EXERCISE BRIEF
Copy the data word for word, starting at the line that contains "Click the info icon beside Privileged Access" and continuing through the end of the data, with both ends included. Leave the pictures out of your copy.

# START OF RECORDS FOR PROCESSING

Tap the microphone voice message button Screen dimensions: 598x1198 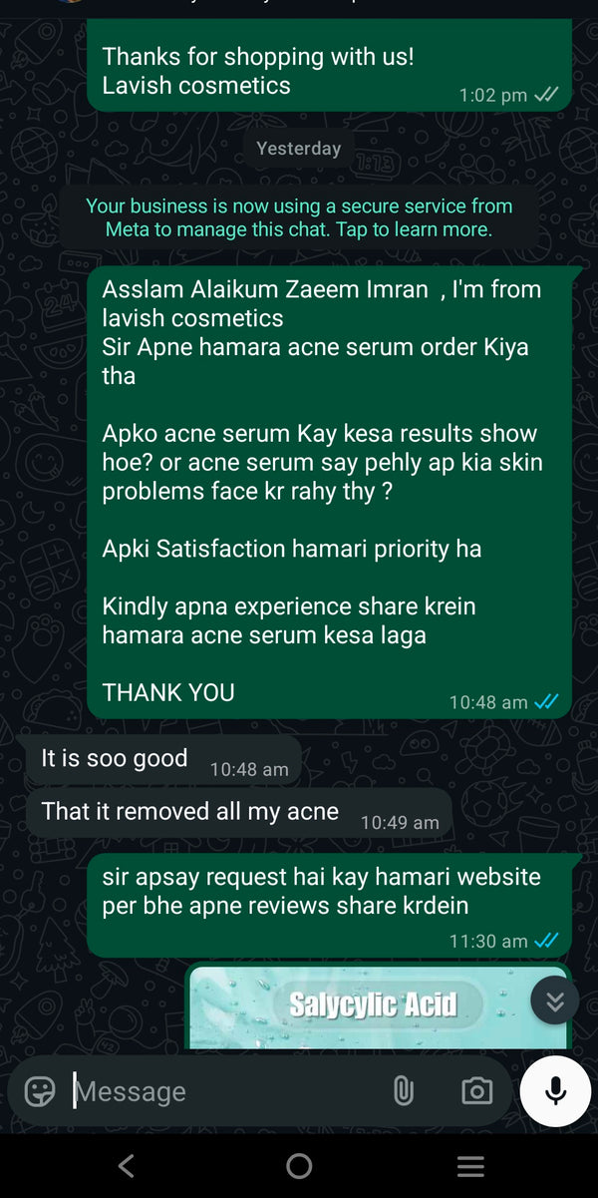555,1091
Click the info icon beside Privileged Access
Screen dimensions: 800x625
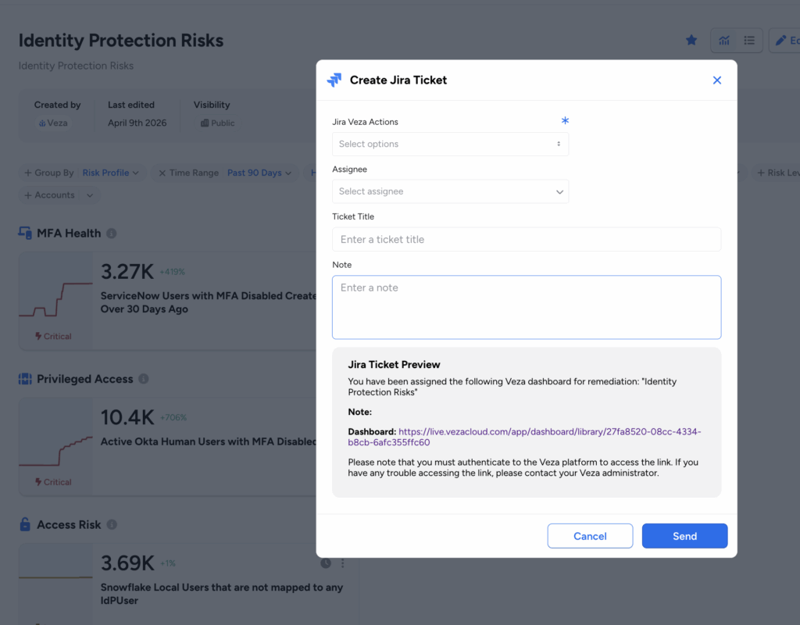point(144,379)
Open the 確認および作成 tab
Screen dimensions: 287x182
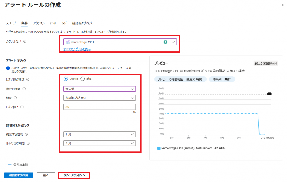(82, 23)
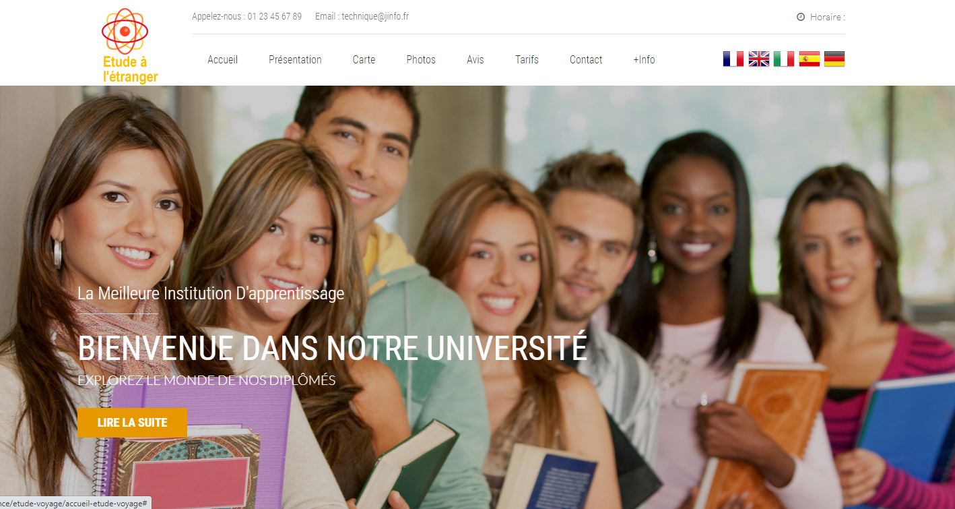The width and height of the screenshot is (955, 509).
Task: Select the Spanish flag icon
Action: [810, 59]
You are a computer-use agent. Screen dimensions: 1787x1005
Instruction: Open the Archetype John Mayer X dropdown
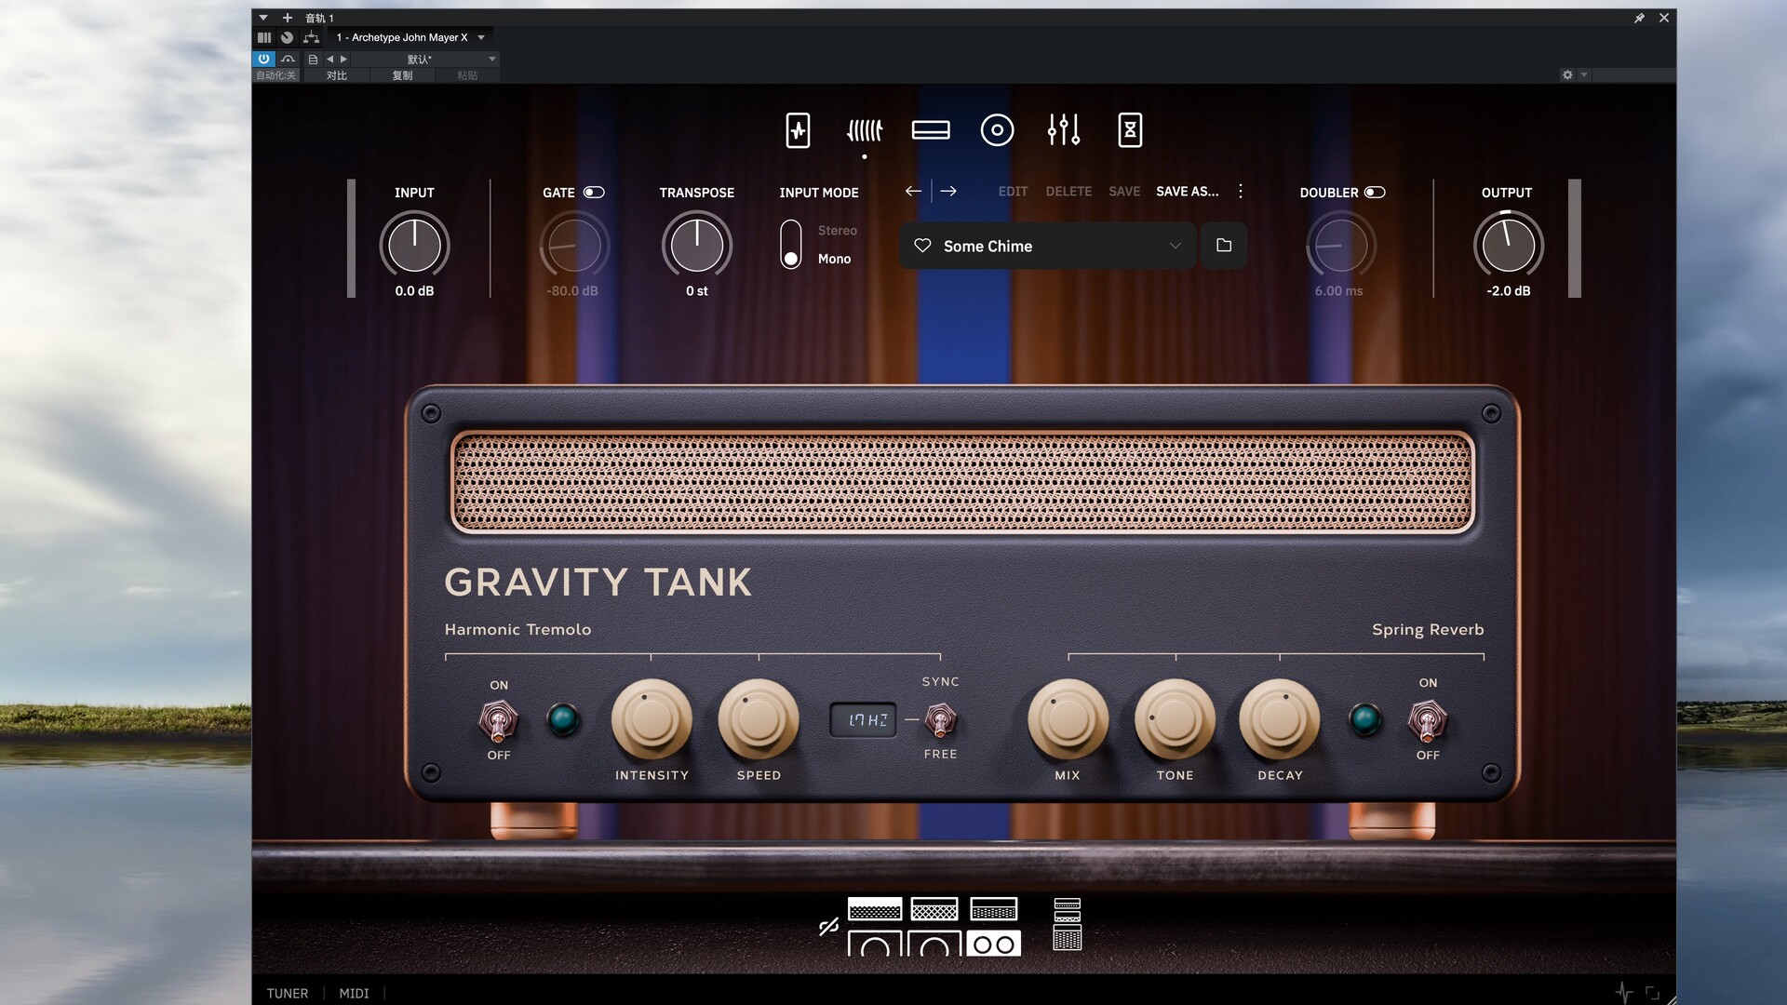pos(481,38)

# END OF RECORDS FOR PROCESSING

FINISHED TASK
Click the info icon beside Privileged Access
Screen dimensions: 800x625
point(144,379)
Open the 確認および作成 tab
Screen dimensions: 287x182
(82, 23)
The width and height of the screenshot is (955, 509).
Task: Select the Spanish flag icon
Action: [810, 59]
You are a computer-use agent. Screen dimensions: 1787x1005
Instruction: Open the Archetype John Mayer X dropdown
pos(481,38)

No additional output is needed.